The nuns of the Poor Clares are normally cloistered and only leave the monastery in an emergency. Firemen had to break the doors down to get them out.
The six nuns have been ordered to leave for now, although they are confident that their church, which was built at the beginning of the 16th century, did not suffer extensive damage.
Other places were less fortunate, including the historic Basilica of St Benedict, which stood on the main square of Norcia and was supposedly built over the birthplace of Benedict, the patron saint of Europe, and his sister St. Scolastica.

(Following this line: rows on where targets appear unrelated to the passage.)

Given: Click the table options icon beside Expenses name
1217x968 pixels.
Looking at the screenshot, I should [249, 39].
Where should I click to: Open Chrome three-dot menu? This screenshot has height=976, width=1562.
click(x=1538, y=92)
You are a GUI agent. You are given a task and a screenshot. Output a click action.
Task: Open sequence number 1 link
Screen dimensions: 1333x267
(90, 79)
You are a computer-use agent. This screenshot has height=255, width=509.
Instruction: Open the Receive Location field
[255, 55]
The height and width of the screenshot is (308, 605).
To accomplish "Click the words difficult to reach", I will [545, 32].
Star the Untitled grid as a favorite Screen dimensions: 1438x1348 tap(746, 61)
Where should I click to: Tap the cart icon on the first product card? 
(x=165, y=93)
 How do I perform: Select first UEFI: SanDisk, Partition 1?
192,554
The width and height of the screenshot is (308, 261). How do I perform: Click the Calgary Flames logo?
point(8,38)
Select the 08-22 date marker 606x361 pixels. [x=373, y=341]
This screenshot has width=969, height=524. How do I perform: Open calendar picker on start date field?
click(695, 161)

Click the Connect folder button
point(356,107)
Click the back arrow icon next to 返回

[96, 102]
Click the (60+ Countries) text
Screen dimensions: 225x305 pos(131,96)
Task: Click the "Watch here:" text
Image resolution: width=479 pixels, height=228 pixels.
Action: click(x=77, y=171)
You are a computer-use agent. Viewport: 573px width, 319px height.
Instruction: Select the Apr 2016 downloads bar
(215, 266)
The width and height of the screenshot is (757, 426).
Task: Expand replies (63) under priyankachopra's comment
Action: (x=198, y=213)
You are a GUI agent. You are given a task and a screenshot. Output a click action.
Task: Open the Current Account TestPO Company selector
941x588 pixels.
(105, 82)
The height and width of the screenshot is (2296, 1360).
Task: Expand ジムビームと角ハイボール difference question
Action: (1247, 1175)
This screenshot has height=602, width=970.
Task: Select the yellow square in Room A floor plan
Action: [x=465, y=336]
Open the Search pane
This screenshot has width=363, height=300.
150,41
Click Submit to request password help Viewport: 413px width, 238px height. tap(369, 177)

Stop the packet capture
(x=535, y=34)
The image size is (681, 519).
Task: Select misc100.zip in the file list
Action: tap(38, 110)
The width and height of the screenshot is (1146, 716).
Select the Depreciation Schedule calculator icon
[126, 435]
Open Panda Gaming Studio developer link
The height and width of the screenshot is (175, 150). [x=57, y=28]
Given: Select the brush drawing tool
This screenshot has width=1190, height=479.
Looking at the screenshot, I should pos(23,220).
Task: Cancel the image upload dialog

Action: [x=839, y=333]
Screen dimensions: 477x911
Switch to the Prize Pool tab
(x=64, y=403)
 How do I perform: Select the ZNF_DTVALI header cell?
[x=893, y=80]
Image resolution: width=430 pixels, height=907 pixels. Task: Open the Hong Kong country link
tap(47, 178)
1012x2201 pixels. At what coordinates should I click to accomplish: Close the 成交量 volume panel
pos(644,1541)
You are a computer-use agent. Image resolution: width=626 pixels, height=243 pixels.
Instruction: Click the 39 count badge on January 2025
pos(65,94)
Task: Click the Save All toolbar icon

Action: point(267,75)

Badly damaged in multiple quakes on August 24 and October 26, the monastery complex, including the 13th century Basilica, finally collapsed in a pile of rubble on Sunday, leaving just the gothic facade standing.
The 13 monks had been forced to abandon their monastery and their small commercial brewery following the previous tremors. However, they had hoped for a swift return, with the Italian emergency services releasing video earlier this week showing roof repairs being carried out on the imposing Basilica.
Although Norcia is intimately linked with Saint Benedict, the monks only came back to the town in 2000, some 190 years after the community was suppressed by the French Emperor Napoleon Bonaparte when he took control of swathes of Italy.
"(We have) started to accept once more that our life is not our own and God has altered our path once again," one of the monks, father Benedict, wrote mid-week after the Oct. 26 quake.
With dust still blowing in the air on Sunday morning following Italy's strongest quake since 1980, monks and residents sank to their knees in front of the eviscerated Basilica in silent prayer.
While many of Norcia's sturdy houses have been earthquake-protected and largely survived this year's wave of tremors, the town's bigger religious structures were found to be less stable.
"Our churches have suffered terrible injuries," said mayor Nicola Alemanno, describing the old stone buildings as though they were living beings.
A short distance from the town square, the Cattedrale di Santa Maria Argentea lay in ruins, its roof caved in, while the nearby Convent of Sant'Antonio was also badly scarred.
"Everything is broken. All the rooms, the belltower has fallen down, the church itself," said an elderly nun, leaning on her cane as she was interviewed by la Repubblica TV.
Local authorities have ordered residents out of the town centre, forcing the nuns and monks to seek shelter elsewhere, including the six sisters from the Monastery of the Poor Clares, who were dismayed to hear that they would have to stay with Benedictine nuns in nearby Trevi.
"They live differently in other cloisters. They don't get up to pray at night," said Sister Maria Chiara Vittorie, 73.
"It makes me sad to leave because this is our cloister, our life is here."